Have you been to numerous doctor's visits and have had countless tests. The doctors are stumped and completely clueless about the reason and origin of your pain and fatigue. You are starting to question your sanity. Well there may be an answer to this mysterious illness. Have you hear of Fibromyalgia. Yes, Fibromyalgia.

Fibromyalgia is a chronic condition characterized by widespread pain in your muscles, ligaments and tendons, as well as fatigue and multiple tender points — places on your body where slight pressure causes pain.

Women are more likely to develop Fibromyalgia and there is a smaller percentage of men diagnosed with Fibromyalgia. Nearly 2 percent of people of the United States are affected by this disorder. Fibromyalgia symptoms often begin after a physical or emotional trauma, but in many cases there appears to be no triggering event.

Signs and symptoms of fibromyalgia can vary, depending on the weather, stress, physical activity or even the time of day. The pain associated with Fibromyalgia is described as a constant dull ache, typically arising from muscles. To be considered widespread, the pain must occur on both sides of your body and above and below your waist. Fibromyalgia is characterized by additional pain when firm pressure is applied to specific areas of your body, called tender points. Tender point locations include:

Back of the head
Between shoulder blades
Top of shoulders
Front sides of neck
Upper chest
Outer elbows
Upper hips
Sides of hips
Inner knees

Other symptoms of Fibromyalgia are sleep disturbance, depression, endometriosis, Irritable bowel syndrome, Rheumatoid arthritis, Restless leg syndrome, and Lupus.

Doctors have not discovered the cause root of Fibromyalgia. There are some links that they believe are cross links. They are major infections, genetics, physical or emotional trauma.

Why does Fibromyalgia hurt? One theory is that people with fibromyalgia have a lower threshold for pain because of increased sensitivity in the brain to pain signals. Researchers believe repeated nerve stimulation causes the brains of people with fibromyalgia to change. This change involves an abnormal increase in levels of certain chemicals in the brain that signal pain (neurotransmitters).

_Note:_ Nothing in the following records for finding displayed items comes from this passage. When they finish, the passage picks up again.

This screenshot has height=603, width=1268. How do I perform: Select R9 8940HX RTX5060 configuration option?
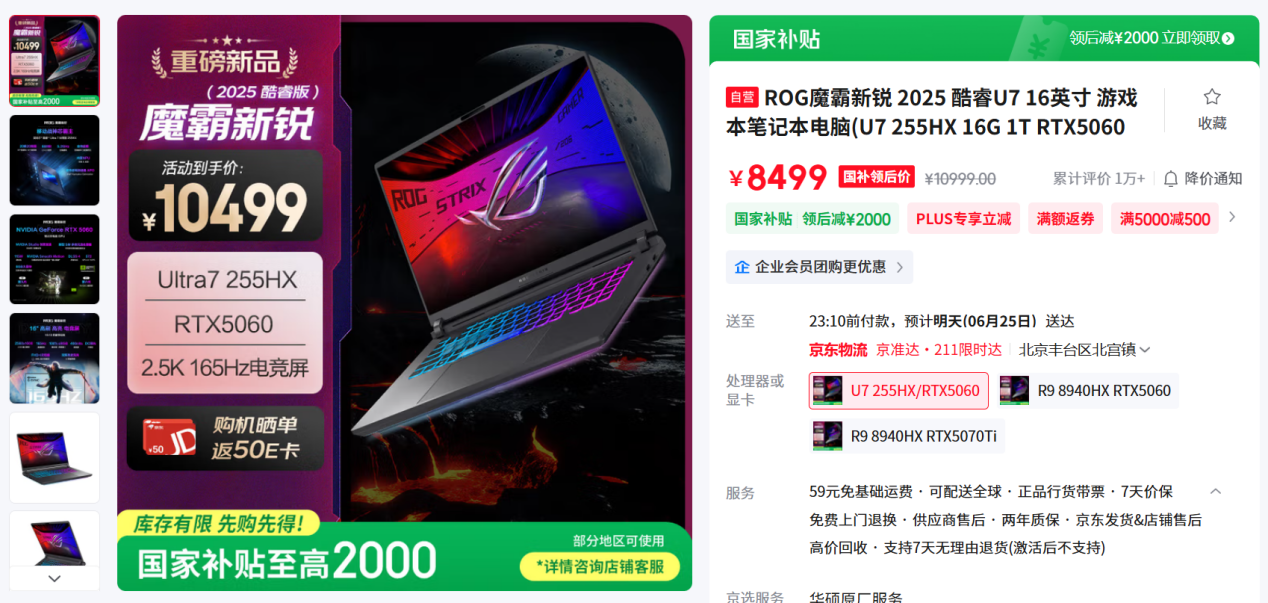pos(1088,391)
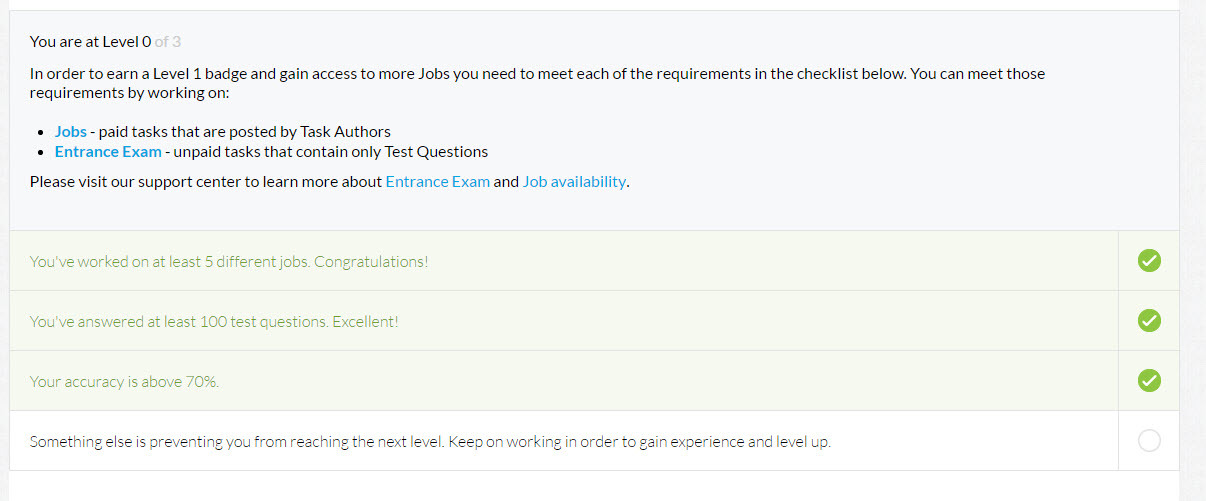1206x501 pixels.
Task: Click the You are at Level 0 text
Action: click(x=91, y=42)
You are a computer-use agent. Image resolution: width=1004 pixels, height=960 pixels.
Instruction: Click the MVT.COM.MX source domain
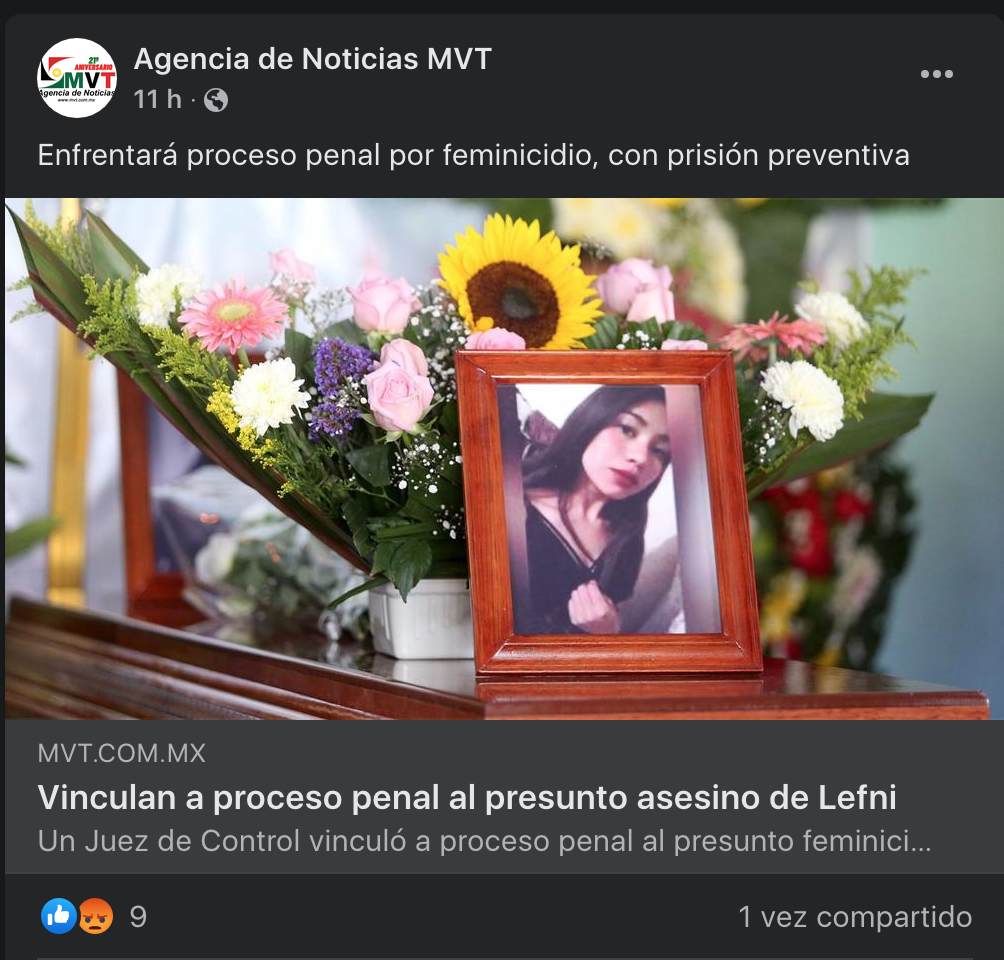[x=122, y=753]
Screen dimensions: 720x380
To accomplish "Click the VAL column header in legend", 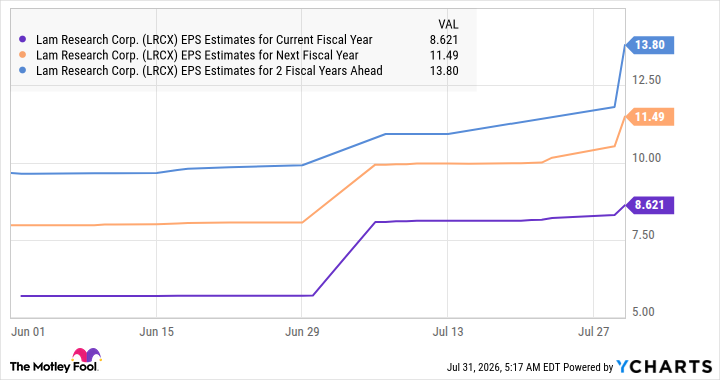I will click(448, 24).
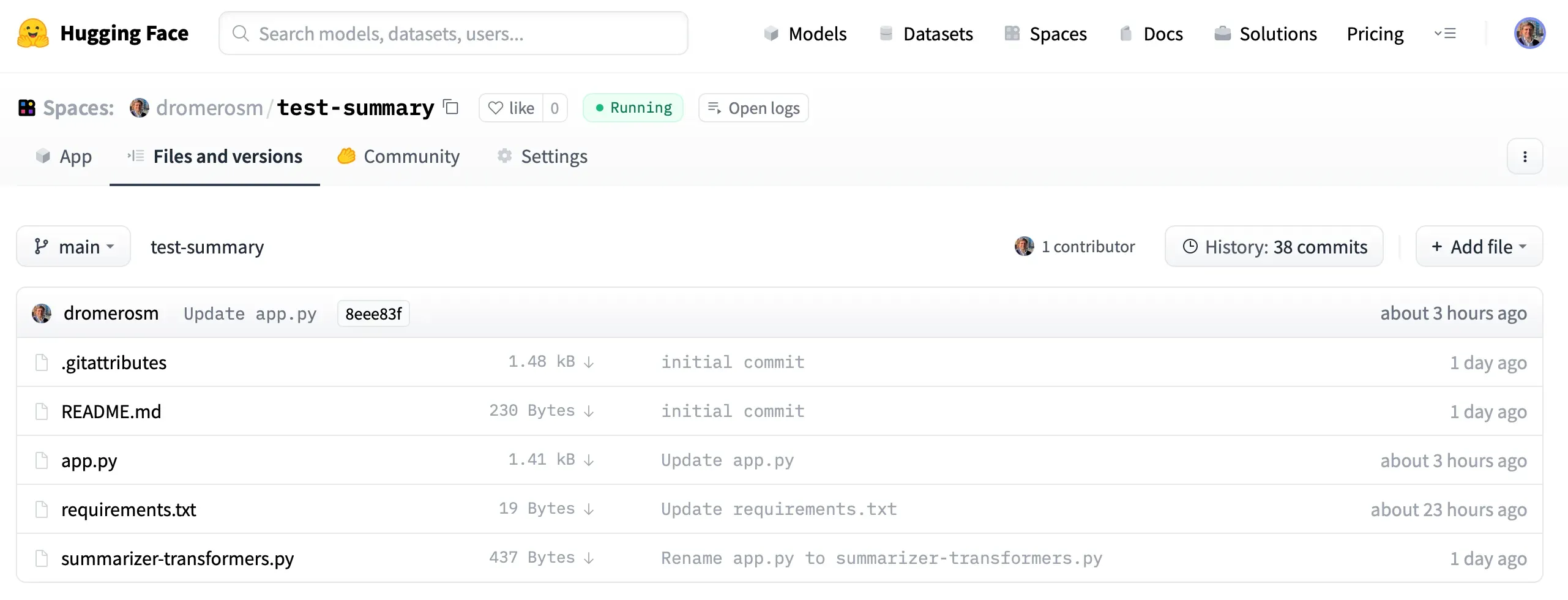Open the 8eee83f commit hash link
The height and width of the screenshot is (600, 1568).
[373, 314]
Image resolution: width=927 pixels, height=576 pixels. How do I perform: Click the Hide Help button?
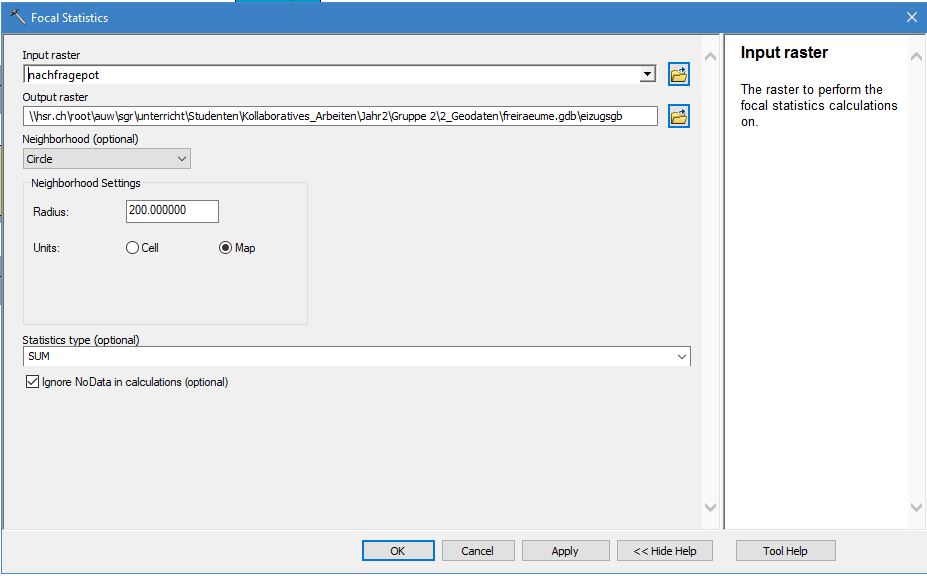[x=664, y=551]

In addition, the brain's pain receptors seem to develop a sort of memory of the pain and become more sensitive, meaning they can overreact to pain signals.

Because of Fibromyalgia's vague symptoms, it is imperative to be vigilant in monitoring your health and knowing what precipitated or exacerbated any sudden changes. You are your main advocate. Become aware of your body and changes that may plague your body.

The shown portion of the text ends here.